GEO Scientific Research 2026: Peer-Reviewed Evidence Map for AI Citation Optimization

Most published GEO content in 2026 is vendor marketing dressed as research. Only a handful of peer-reviewed empirical studies actually quantify how ChatGPT, Perplexity, Claude, and Google AI Overview select and use citations. This silo page maps the academic GEO literature that practitioners can cite with confidence: the University of Toronto comparative study of AI Search vs. Google (Chen et al., 2025), the citation-selection-vs-absorption measurement framework from the geo-citation-lab dataset (Zhang, He & Yao, 2026), and the original GEO formalization by Aggarwal et al. Below: the empirical findings practitioners must internalize, the methodologies behind them, and a citation-ready reading list organized by topic.
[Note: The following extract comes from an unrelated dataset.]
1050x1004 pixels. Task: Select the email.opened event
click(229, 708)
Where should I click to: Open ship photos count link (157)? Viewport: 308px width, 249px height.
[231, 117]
TL;DR: Two academic papers anchor evidence-based GEO in 2026: (1) Chen et al. (arXiv:2509.08919) document an overwhelming earned-media bias in AI Search, low cross-language domain stability, and a structural big-brand bias; (2) Zhang, He & Yao (arXiv:2604.25707) separate citation selection from citation absorption, show that ChatGPT cites fewer but deeper sources, and reveal that Q&A formatting alone does not improve absorption. Use these as the empirical foundation, not vendor claims.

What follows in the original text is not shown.